• Rows from a dataset:

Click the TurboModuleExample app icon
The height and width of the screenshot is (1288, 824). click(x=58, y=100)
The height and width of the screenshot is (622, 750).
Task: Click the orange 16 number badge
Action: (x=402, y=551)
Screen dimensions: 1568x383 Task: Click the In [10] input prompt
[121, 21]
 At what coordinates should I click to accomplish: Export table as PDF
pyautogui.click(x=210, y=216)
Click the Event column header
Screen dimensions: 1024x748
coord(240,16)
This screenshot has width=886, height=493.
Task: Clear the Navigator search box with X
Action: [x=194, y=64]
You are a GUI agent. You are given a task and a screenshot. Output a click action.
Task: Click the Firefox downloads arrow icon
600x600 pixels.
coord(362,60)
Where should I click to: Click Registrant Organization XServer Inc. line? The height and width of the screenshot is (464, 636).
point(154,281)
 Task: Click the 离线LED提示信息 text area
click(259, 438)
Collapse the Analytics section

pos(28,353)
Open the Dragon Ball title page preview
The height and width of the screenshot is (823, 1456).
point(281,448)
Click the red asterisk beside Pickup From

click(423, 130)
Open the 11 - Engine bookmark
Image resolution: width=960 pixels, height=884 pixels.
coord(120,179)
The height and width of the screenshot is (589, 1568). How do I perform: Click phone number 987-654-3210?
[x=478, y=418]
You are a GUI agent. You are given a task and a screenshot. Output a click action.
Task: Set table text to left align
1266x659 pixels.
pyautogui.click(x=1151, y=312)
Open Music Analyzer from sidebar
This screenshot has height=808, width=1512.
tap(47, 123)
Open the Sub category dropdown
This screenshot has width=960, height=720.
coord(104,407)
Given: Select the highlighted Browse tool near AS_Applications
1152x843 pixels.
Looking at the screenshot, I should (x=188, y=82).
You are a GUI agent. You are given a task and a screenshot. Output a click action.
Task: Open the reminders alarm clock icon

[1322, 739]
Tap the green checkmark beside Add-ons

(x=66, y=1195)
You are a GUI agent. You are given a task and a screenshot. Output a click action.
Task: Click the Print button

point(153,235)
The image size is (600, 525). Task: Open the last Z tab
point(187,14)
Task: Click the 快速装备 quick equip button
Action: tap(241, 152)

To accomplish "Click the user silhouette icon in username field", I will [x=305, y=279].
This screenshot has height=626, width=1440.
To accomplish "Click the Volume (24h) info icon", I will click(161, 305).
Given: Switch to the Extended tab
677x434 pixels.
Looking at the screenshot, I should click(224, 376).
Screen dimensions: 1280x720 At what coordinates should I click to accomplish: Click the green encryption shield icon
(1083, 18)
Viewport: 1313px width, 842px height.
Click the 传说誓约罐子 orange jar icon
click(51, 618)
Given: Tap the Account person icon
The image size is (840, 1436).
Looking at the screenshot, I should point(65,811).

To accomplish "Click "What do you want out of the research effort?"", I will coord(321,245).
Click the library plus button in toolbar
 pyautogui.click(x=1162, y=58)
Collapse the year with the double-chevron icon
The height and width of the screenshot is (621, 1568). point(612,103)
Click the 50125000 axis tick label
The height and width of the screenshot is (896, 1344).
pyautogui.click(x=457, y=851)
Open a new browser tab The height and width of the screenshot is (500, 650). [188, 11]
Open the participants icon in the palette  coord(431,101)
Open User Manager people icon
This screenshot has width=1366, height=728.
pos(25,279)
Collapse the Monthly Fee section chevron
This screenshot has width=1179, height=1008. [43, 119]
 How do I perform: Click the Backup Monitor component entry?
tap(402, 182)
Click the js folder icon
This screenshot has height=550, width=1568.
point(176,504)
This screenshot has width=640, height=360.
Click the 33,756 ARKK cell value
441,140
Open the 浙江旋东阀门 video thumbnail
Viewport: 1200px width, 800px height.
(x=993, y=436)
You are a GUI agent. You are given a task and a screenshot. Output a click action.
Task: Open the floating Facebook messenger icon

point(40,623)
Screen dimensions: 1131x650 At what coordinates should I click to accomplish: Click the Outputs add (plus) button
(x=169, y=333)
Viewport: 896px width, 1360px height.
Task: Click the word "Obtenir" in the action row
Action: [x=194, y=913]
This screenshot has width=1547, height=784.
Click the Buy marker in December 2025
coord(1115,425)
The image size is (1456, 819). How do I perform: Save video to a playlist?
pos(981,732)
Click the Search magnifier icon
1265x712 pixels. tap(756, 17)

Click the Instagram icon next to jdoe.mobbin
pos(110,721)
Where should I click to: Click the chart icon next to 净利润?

• YOUR INSTRUCTIONS: Copy out every one of the entries above word for word, with no changes.

• COMPLETE RESPONSE:
Click the TurboModuleExample app icon
The height and width of the screenshot is (1288, 824). click(x=58, y=100)
The height and width of the screenshot is (622, 750).
Task: Click the orange 16 number badge
Action: (x=402, y=551)
Screen dimensions: 1568x383 Task: Click the In [10] input prompt
[121, 21]
 At what coordinates should I click to accomplish: Export table as PDF
pyautogui.click(x=210, y=216)
Click the Event column header
Screen dimensions: 1024x748
coord(240,16)
This screenshot has width=886, height=493.
Task: Clear the Navigator search box with X
Action: [x=194, y=64]
You are a GUI agent. You are given a task and a screenshot. Output a click action.
Task: Click the Firefox downloads arrow icon
600x600 pixels.
coord(362,60)
Where should I click to: Click Registrant Organization XServer Inc. line? The height and width of the screenshot is (464, 636).
point(154,281)
 Task: Click the 离线LED提示信息 text area
click(259, 438)
Collapse the Analytics section

pos(28,353)
Open the Dragon Ball title page preview
The height and width of the screenshot is (823, 1456).
point(281,448)
Click the red asterisk beside Pickup From

click(423, 130)
Open the 11 - Engine bookmark
Image resolution: width=960 pixels, height=884 pixels.
coord(120,179)
The height and width of the screenshot is (589, 1568). How do I perform: Click phone number 987-654-3210?
[x=478, y=418]
You are a GUI agent. You are given a task and a screenshot. Output a click action.
Task: Set table text to left align
1266x659 pixels.
pyautogui.click(x=1151, y=312)
Open Music Analyzer from sidebar
This screenshot has height=808, width=1512.
tap(47, 123)
Open the Sub category dropdown
This screenshot has width=960, height=720.
coord(104,407)
Given: Select the highlighted Browse tool near AS_Applications
1152x843 pixels.
Looking at the screenshot, I should (x=188, y=82).
You are a GUI agent. You are given a task and a screenshot. Output a click action.
Task: Open the reminders alarm clock icon

[1322, 739]
Tap the green checkmark beside Add-ons

(x=66, y=1195)
You are a GUI agent. You are given a task and a screenshot. Output a click action.
Task: Click the Print button

point(153,235)
The image size is (600, 525). Task: Open the last Z tab
point(187,14)
Task: Click the 快速装备 quick equip button
Action: tap(241, 152)

To accomplish "Click the user silhouette icon in username field", I will [x=305, y=279].
This screenshot has height=626, width=1440.
To accomplish "Click the Volume (24h) info icon", I will click(161, 305).
Given: Switch to the Extended tab
677x434 pixels.
Looking at the screenshot, I should click(224, 376).
Screen dimensions: 1280x720 At what coordinates should I click to accomplish: Click the green encryption shield icon
(1083, 18)
Viewport: 1313px width, 842px height.
Click the 传说誓约罐子 orange jar icon
click(51, 618)
Given: Tap the Account person icon
The image size is (840, 1436).
Looking at the screenshot, I should point(65,811).

To accomplish "Click "What do you want out of the research effort?"", I will coord(321,245).
Click the library plus button in toolbar
 pyautogui.click(x=1162, y=58)
Collapse the year with the double-chevron icon
The height and width of the screenshot is (621, 1568). point(612,103)
Click the 50125000 axis tick label
The height and width of the screenshot is (896, 1344).
pyautogui.click(x=457, y=851)
Open a new browser tab The height and width of the screenshot is (500, 650). [188, 11]
Open the participants icon in the palette  coord(431,101)
Open User Manager people icon
This screenshot has width=1366, height=728.
pos(25,279)
Collapse the Monthly Fee section chevron
This screenshot has width=1179, height=1008. [43, 119]
 How do I perform: Click the Backup Monitor component entry?
tap(402, 182)
Click the js folder icon
This screenshot has height=550, width=1568.
point(176,504)
This screenshot has width=640, height=360.
Click the 33,756 ARKK cell value
441,140
Open the 浙江旋东阀门 video thumbnail
Viewport: 1200px width, 800px height.
(x=993, y=436)
You are a GUI agent. You are given a task and a screenshot. Output a click action.
Task: Open the floating Facebook messenger icon

point(40,623)
Screen dimensions: 1131x650 At what coordinates should I click to accomplish: Click the Outputs add (plus) button
(x=169, y=333)
Viewport: 896px width, 1360px height.
Task: Click the word "Obtenir" in the action row
Action: [x=194, y=913]
This screenshot has width=1547, height=784.
Click the Buy marker in December 2025
coord(1115,425)
The image size is (1456, 819). How do I perform: Save video to a playlist?
pos(981,732)
Click the Search magnifier icon
1265x712 pixels. tap(756, 17)

Click the Instagram icon next to jdoe.mobbin
pos(110,721)
Where should I click to: Click the chart icon next to 净利润?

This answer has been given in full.